If, however, he had, or believed he had, gifts which would overawe opponents and win him devoted proselytes in unlimited numbers, the hope of securing universal empire even in his own lifetime would not have been extravagant. Alexander illustrated many years earlier, as did Napoleon many centuries afterwards, how easily the world is conquered even by men of only unusual natural endowments. If Jesus were to employ in the field of politics the same superhuman powers which he is declared to have exhibited in the humble sphere of missionary work, it is impossible to exaggerate the successes he might have achieved.

We are here in a different atmosphere from that of the First Temptation. It is no longer the excitement of a men physical appetite that Jesus must guard against. He was now assailed in the region of high mental operations. Mere hunger, the automatic cravings of an animal organism, he had demonstrated his ability to resist. But how would it be with those needs of the intellectual nature which would result from the discovery of vast aptitudes in his soul, from his measurement of his capacities in relation to the most promising opportunities of an earthly life, from his inevitable discernment of the fact that he was infinitely larger than the lowly station in which he was horn? Would he still exhibit that sovereign self-mastery which had already unveiled itself in the colossal outlines of his nature? Ambition is the beneficent force which impels the greatest men to the loftiest summits of achievement, but too often only to lose its beneficent quality almost at the apex of endeavor and topple down its victim into the abyss of moral ruin. Would Jesus, who had proved himself too large for the seductions which wreck the average man, show himself equally invulnerable to the fascinations of worldly prospects which appealed to abilities in him of a more than heroic order, and promised him the almost irresistible rewards of rank and power? Was he who could spurn the bribe of a coveted physical relief so finely balanced that he could repel with equal success the promptings of a commanding impulse which addressed itself forcibly to the inborn tendency of the soul to enlarge itself, and, at the same time, seemed to clothe a selfish aspiration with the habiliments of grandeur?

It may have been one of Matthew’s reasons for placing this temptation last that he deemed it the most dangerous. There is certainly a sternness in the answer of Jesus which would seem to indicate that he felt himself in the presence of an attraction which impressed him far more seriously than that which he had just swept aside. The command, “Get thee hence, Satan,” addressed to an inward suggestion which had been rolled up to the surface of consciousness by the fermentation of thought, had in it a suddenness, an abruptness, which may well have betokened a sense of peril. And such a feeling would have been natural under the circumstances. Perhaps no man has ever yet found himself in possession of powers and influence which were sure to win him the support and devotion of large masses of people who did not, at the same time, catch a glimpse of the vast personal advantage which would accrue to him if he should use his splendid opportunity for private advantage. It is this perception of both the selfish and the unselfish side of a possible action that gives significance to temptation, and value to moral choices. There is such a thing as polarity in conduct, and without it there can be no such thing as meritorious behavior. A sensitiveness to the allurements of two opposite courses of action, and a preference yielded to the higher rather than the lower, is what makes virtue admirable.

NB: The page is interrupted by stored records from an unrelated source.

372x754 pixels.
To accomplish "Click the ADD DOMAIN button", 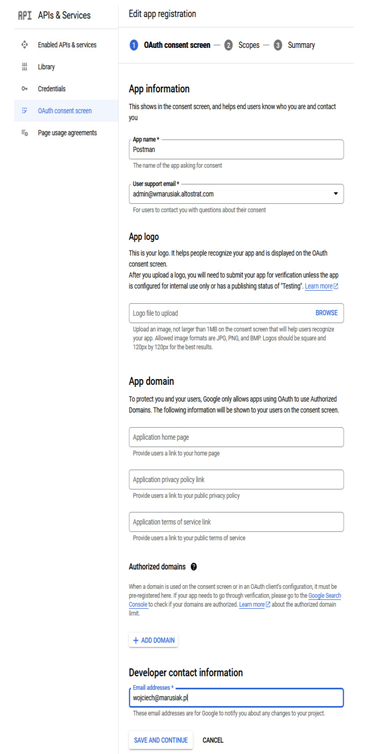I will (154, 641).
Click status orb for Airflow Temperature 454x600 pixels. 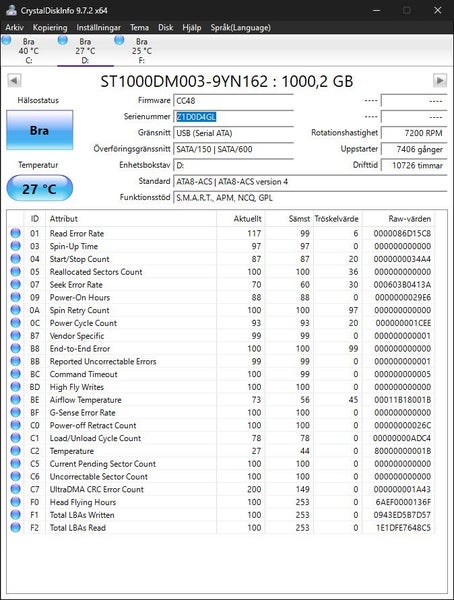click(15, 399)
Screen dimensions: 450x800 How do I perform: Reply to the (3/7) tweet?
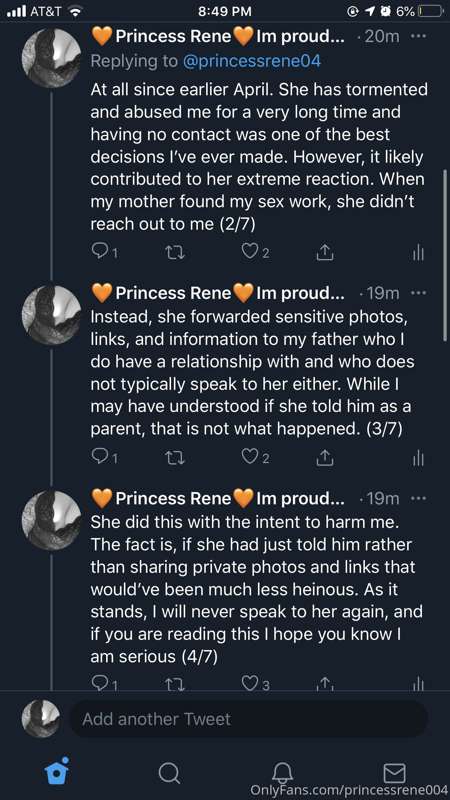pyautogui.click(x=98, y=457)
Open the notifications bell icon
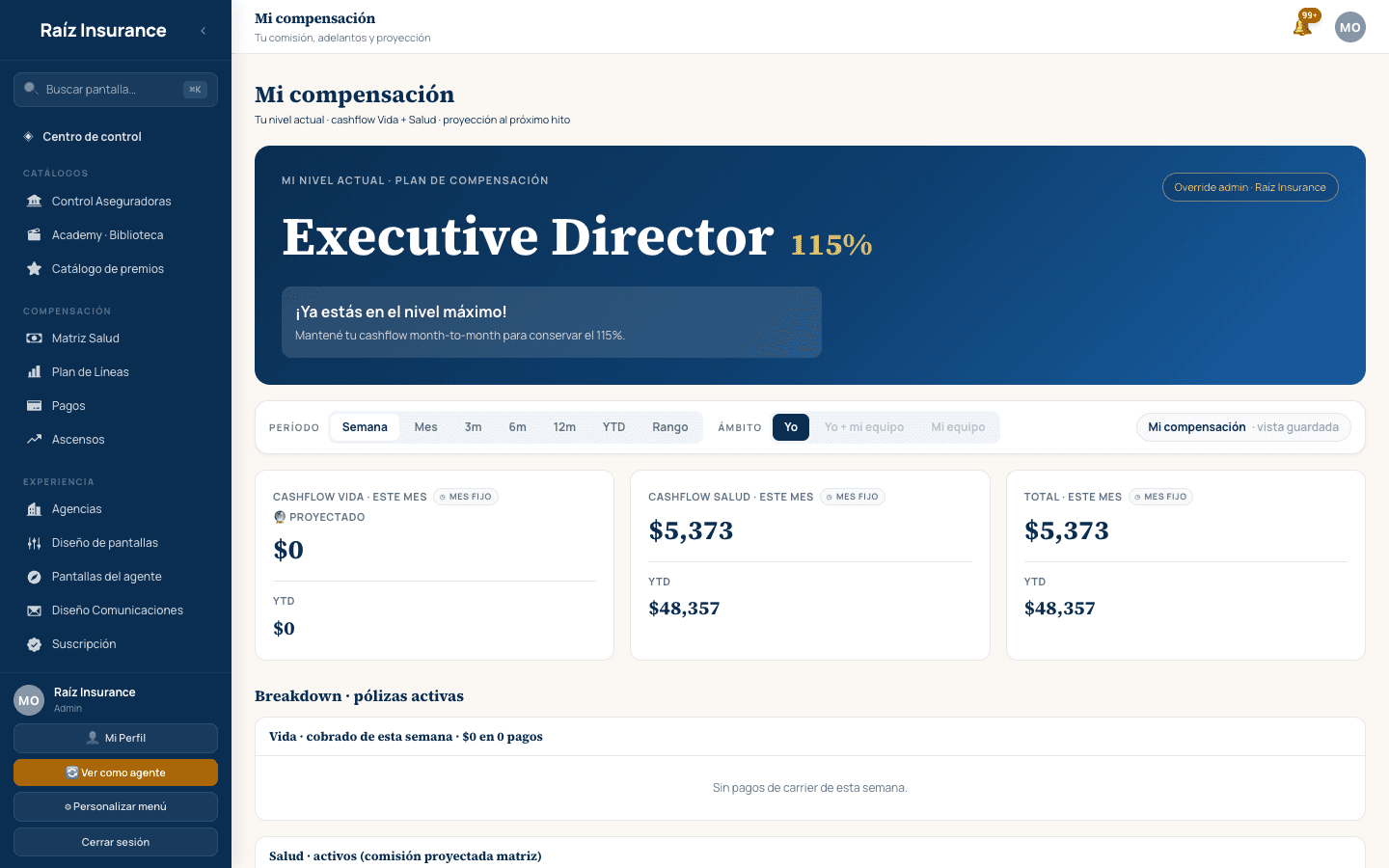The width and height of the screenshot is (1389, 868). pyautogui.click(x=1303, y=27)
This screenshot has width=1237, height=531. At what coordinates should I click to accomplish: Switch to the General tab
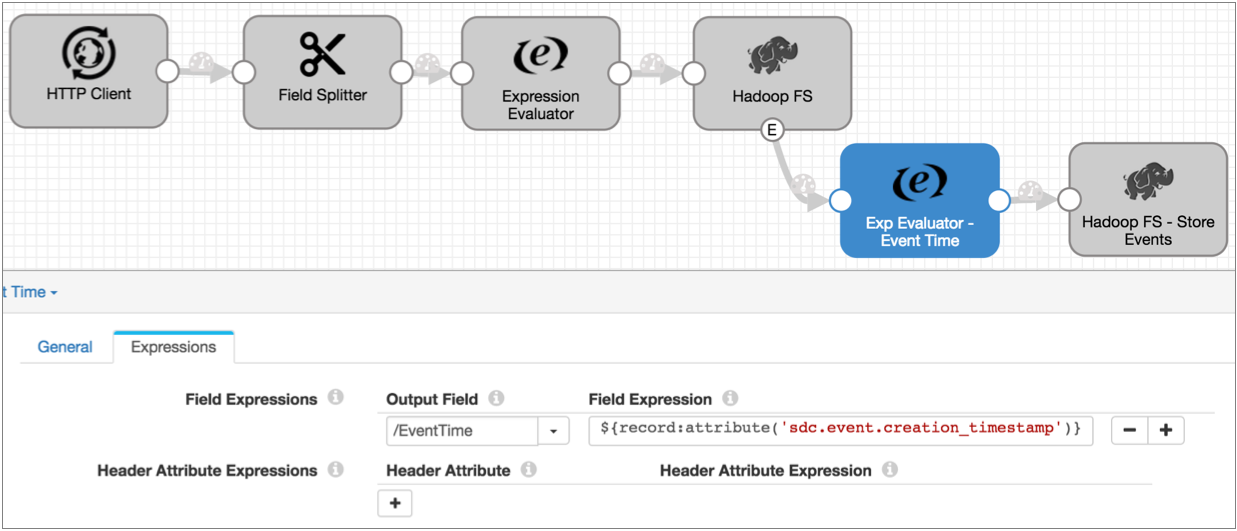click(x=65, y=347)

There is no self-deception in the Second Temptation, no instinctive attempt to becloud the nature of the choice proposed by quoting Scripture on the side of evil. Jesus saw clearly and measured accurately the full import of the alternative set before him. He was simply called upon to answer the question whether the most dazzling prizes the earth could offer, all its pomp and glory blended under a single absolute scepter, — in a word, temporal greatness, power, and honor beyond the scope of the wildest imagination— were not preferable to a life of poverty and self-denial lived at the behest of a mere sense of duty. It was the Prince of this world robed in official magnificence bidding for his allegiance against ideal virtue in its simplicity and unadorned beauty.

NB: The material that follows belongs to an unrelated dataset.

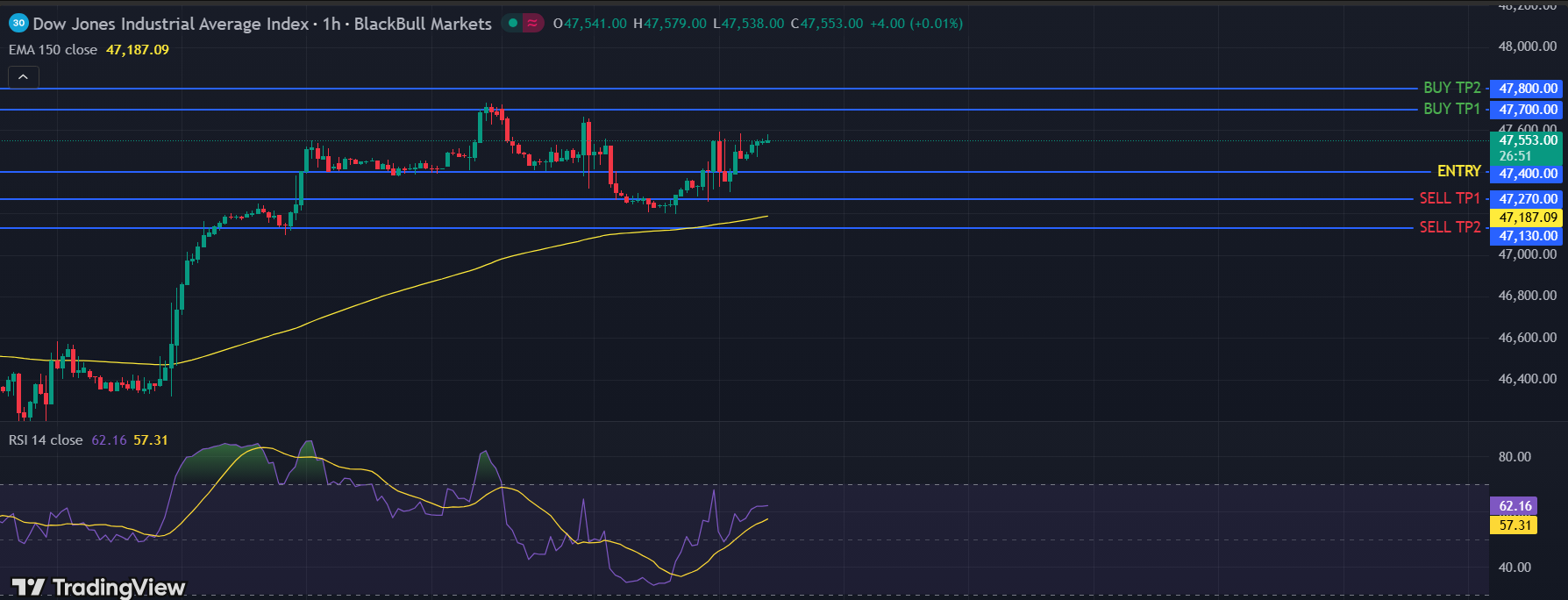Click the BUY TP2 line label

click(x=1451, y=88)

The condition expressed, “If thou wilt fall down and worship me,” does not imply, of course, a literal obedience, an actual bodily prostration. As already explained, we have to do here solely with subjective experiences. It was a condition that could be fulfilled without a change of posture, without the movement even of a muscle of the countenance. It was the change of the ruling motive of a life that was contemplated, the substitution of a natural personal ambition for a devoted loyalty loan unselfish principle. The reply of Jesus, “Thou shall worship the Lord thy God, and him only shalt thou serve.” recognizes the will of a perfectly benevolent and all-wise Being as that alone to which he would acknowledge fealty. Whatever motives and courses of conduct would tend to promote the aims and purposes of such a Being he would adopt. There was no legitimate alternative. To seek to devise one would be both a descent and a revolt. It would be to fall down and worship the Tempter of the wilderness.

The Third Temptation — following Luke’s order — has been, as it seems to me, uniformly misunderstood. According to many, if not all the commentators, it consisted in an invitation to Jesus to prove or signalize his authority by leaping down from a great height without injury. This seems extremely crude, and is largely responsible for the disfavor with which some critics view the whole narrative. That such an exploit would have for such a man fascination enough to constitute a temptation is hardly believable. I am convinced that it has a much deeper meaning, and one, moreover, that will account for its position at the climax of Luke’s series.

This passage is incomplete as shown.